Cette analyse met en lumière l’impact économique considérable que pourrait avoir l’IA sur les professions créatives. Les technologies d’intelligence artificielle, capables de générer des contenus musicaux et audiovisuels de plus en plus sophistiqués, menacent directement les sources de revenus traditionnelles des artistes et des créateurs.
L’Unesco souligne que ces pertes ne sont pas réparties de manière uniforme. Les créateurs indépendants et les petites structures pourraient être particulièrement touchés, tandis que les grandes plateformes technologiques pourraient tirer profit de cette évolution. Cette situation soulève des questions cruciales sur l’équité et la durabilité des modèles économiques actuels dans le secteur culturel.

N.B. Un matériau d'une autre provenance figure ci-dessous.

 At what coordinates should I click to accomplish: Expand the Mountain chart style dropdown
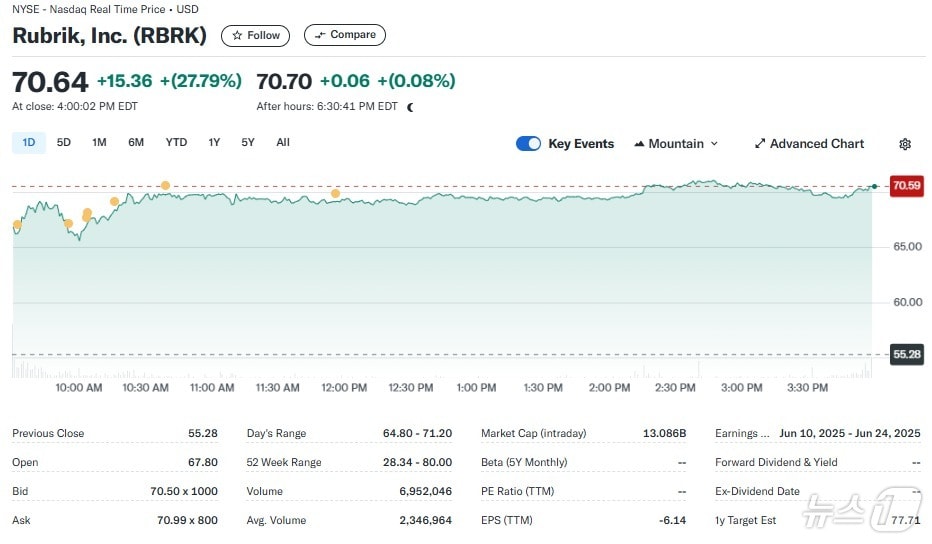[677, 144]
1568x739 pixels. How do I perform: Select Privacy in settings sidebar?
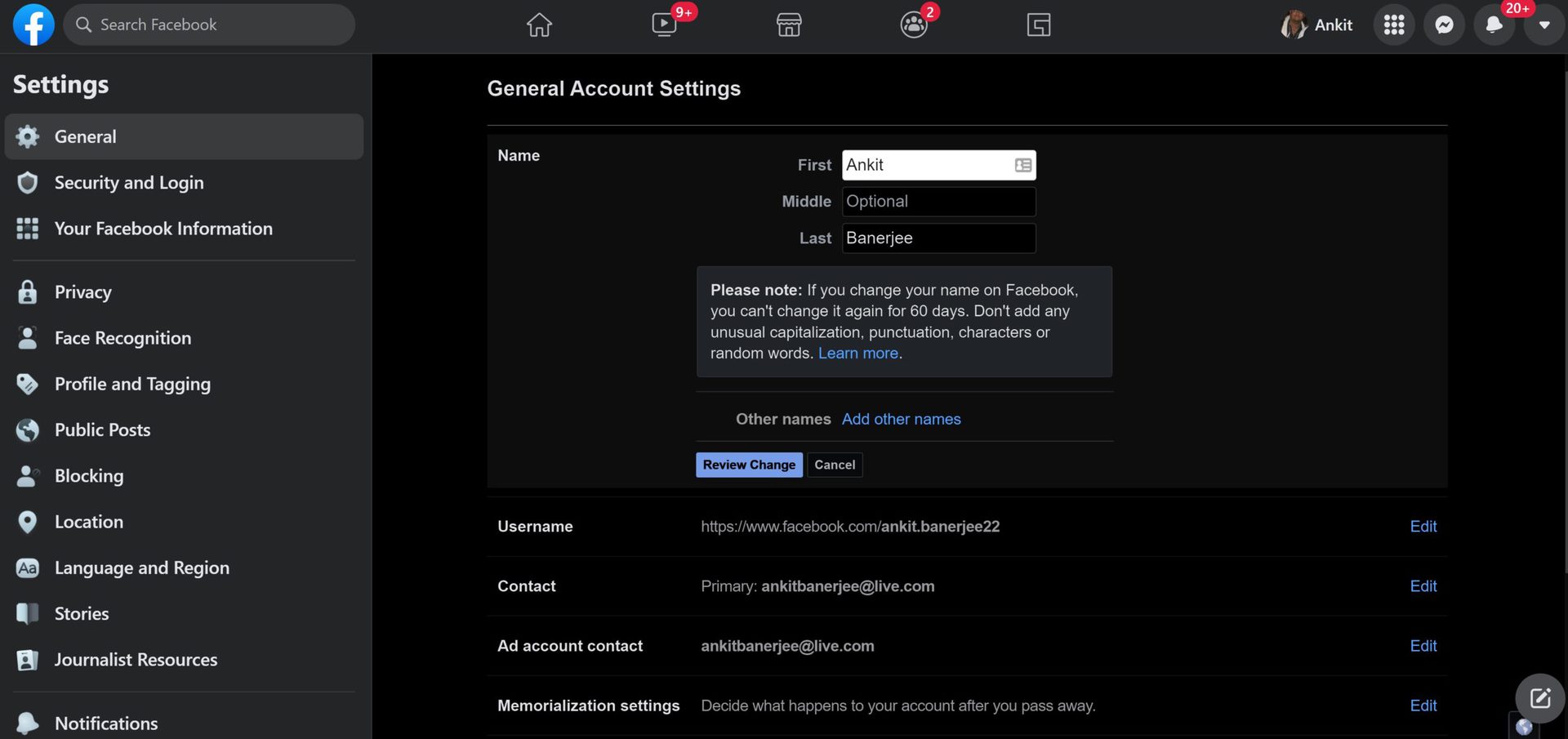click(82, 292)
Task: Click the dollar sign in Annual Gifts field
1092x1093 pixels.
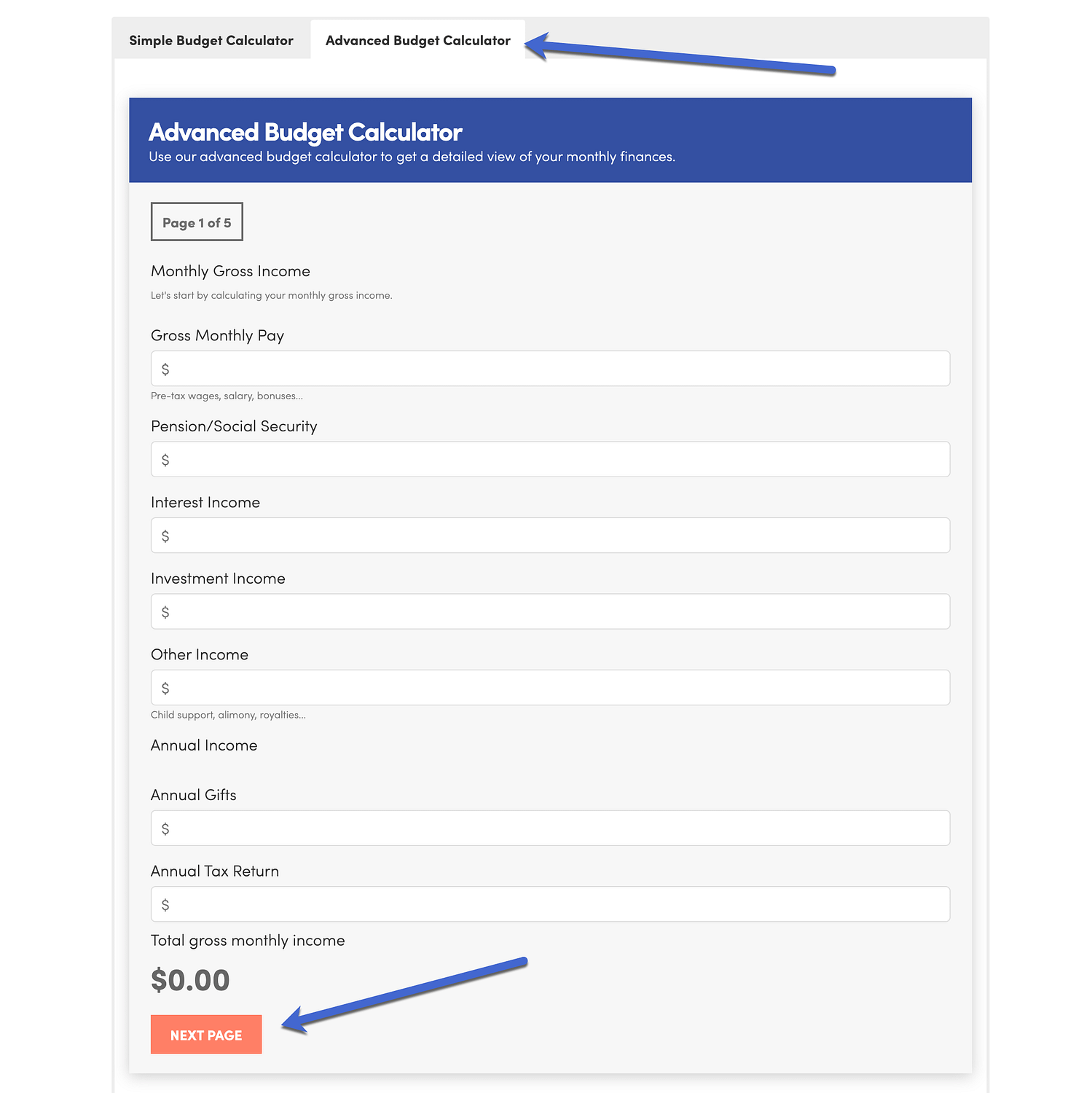Action: point(165,829)
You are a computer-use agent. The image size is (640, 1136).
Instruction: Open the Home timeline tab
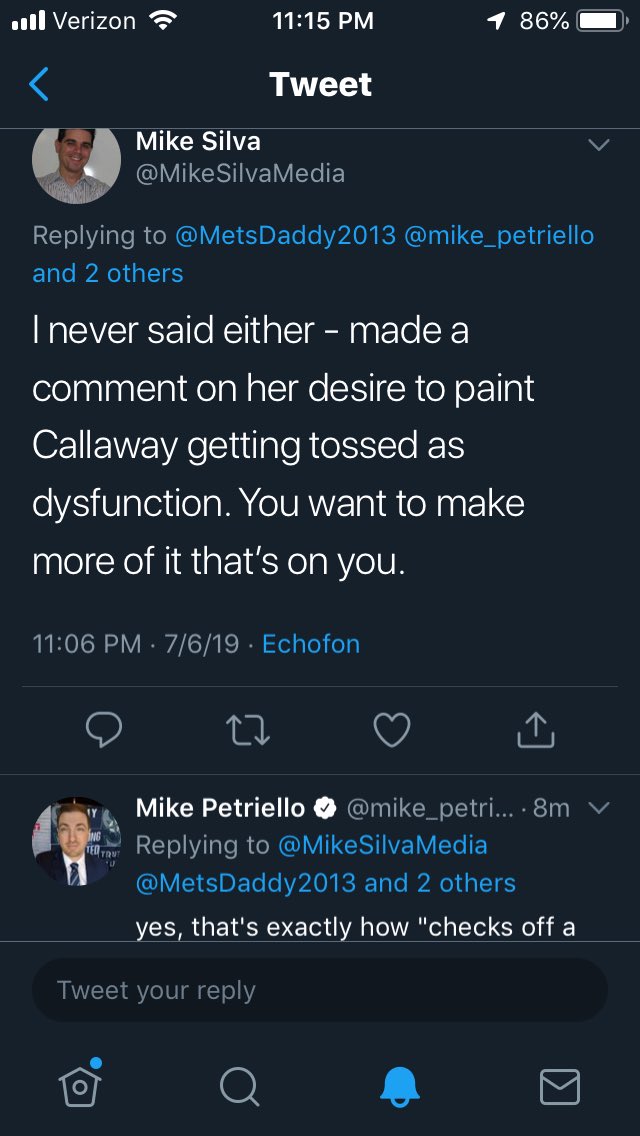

Le rapport de l’Unesco appelle à une réflexion approfondie sur les politiques publiques nécessaires pour protéger les droits des créateurs à l’ère de l’IA. Parmi les propositions figurent la mise en place de mécanismes de compensation, la révision des lois sur la propriété intellectuelle et le développement de standards éthiques pour l’utilisation de l’IA dans la création artistique.
Cette alerte de l’Unesco intervient dans un contexte où l’intelligence artificielle générative connaît une croissance exponentielle. Des outils comme DALL-E pour l’image, ChatGPT pour le texte ou encore des logiciels de composition musicale assistée par IA transforment radicalement les modes de production créative. Si ces technologies offrent de nouvelles possibilités artistiques, elles posent également des défis inédits pour les créateurs traditionnels.
Le défi à relever sera de trouver un équilibre entre l’innovation technologique et la protection des droits des créateurs. L’Unesco insiste sur l’importance de développer des cadres réglementaires adaptés qui permettront de tirer parti des avantages de l’IA tout en préservant les moyens de subsistance des artistes et des professionnels de la création.